[Recorded data]
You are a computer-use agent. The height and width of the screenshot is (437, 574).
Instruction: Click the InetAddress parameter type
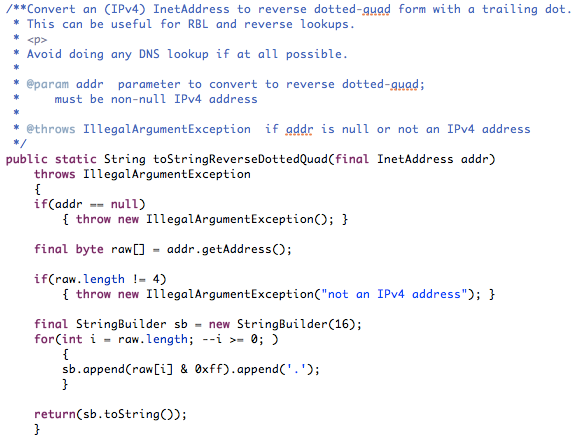tap(415, 159)
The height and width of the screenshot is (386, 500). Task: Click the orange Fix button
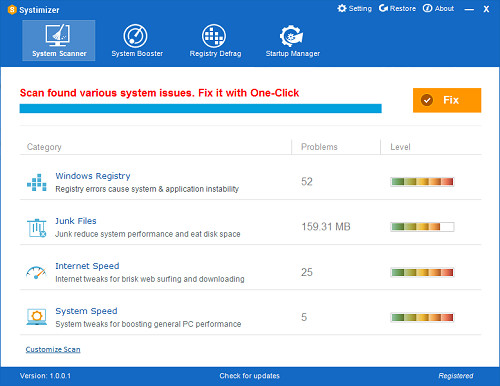point(447,100)
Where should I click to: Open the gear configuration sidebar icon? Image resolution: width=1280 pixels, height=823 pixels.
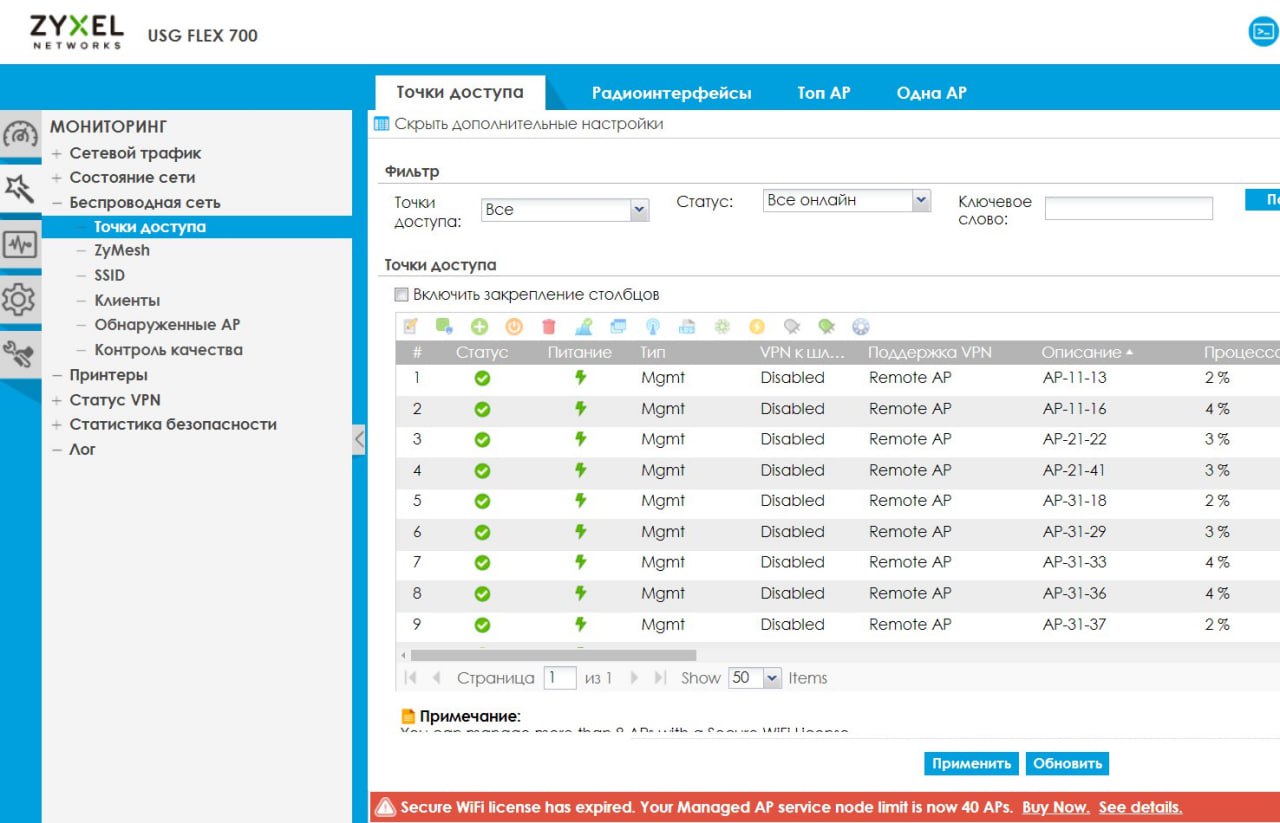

EXERCISE DIRECTIONS.
Please set down exactly the lines from the one holding "The height and width of the screenshot is (386, 500)." through the last line of the entries, both ends included, and skip pictures.

YOUR SOLUTION.
The height and width of the screenshot is (386, 500). Task: Click the orange Fix button
point(447,100)
Where should I click to: Open the gear configuration sidebar icon? Image resolution: width=1280 pixels, height=823 pixels.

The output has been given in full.